Whenever a line in the records below contains "accomplish", pick it out.
****************
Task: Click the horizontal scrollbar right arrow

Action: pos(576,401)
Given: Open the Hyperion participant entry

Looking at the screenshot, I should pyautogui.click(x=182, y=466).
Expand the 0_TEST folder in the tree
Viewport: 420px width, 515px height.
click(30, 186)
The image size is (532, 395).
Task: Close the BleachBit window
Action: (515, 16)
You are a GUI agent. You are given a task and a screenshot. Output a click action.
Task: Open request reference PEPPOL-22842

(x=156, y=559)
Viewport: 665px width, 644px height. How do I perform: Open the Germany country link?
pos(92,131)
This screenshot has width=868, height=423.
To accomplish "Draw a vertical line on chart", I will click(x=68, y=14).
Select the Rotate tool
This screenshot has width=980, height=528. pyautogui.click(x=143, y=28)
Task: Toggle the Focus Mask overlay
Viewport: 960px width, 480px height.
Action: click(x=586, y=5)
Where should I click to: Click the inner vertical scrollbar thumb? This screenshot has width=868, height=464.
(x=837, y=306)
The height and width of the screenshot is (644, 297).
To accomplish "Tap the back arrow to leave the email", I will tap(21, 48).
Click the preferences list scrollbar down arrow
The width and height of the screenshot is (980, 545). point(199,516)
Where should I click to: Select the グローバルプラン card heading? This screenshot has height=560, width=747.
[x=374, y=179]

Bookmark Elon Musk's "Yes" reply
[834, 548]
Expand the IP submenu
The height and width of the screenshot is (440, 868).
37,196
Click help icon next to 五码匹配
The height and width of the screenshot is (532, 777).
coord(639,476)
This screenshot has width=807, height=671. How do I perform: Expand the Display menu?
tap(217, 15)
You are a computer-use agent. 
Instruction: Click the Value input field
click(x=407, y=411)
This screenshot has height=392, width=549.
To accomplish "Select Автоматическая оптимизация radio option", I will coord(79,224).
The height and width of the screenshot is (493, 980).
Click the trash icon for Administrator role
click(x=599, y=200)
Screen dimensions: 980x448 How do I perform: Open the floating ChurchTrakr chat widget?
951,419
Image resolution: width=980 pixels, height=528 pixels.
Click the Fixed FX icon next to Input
****************
» RESPONSE
To accomplish "Draw a vertical line on chart", I will click(x=68, y=14).
To accomplish "Tap the back arrow to leave the email", I will tap(21, 48).
To accomplish "Select Автоматическая оптимизация radio option", I will coord(79,224).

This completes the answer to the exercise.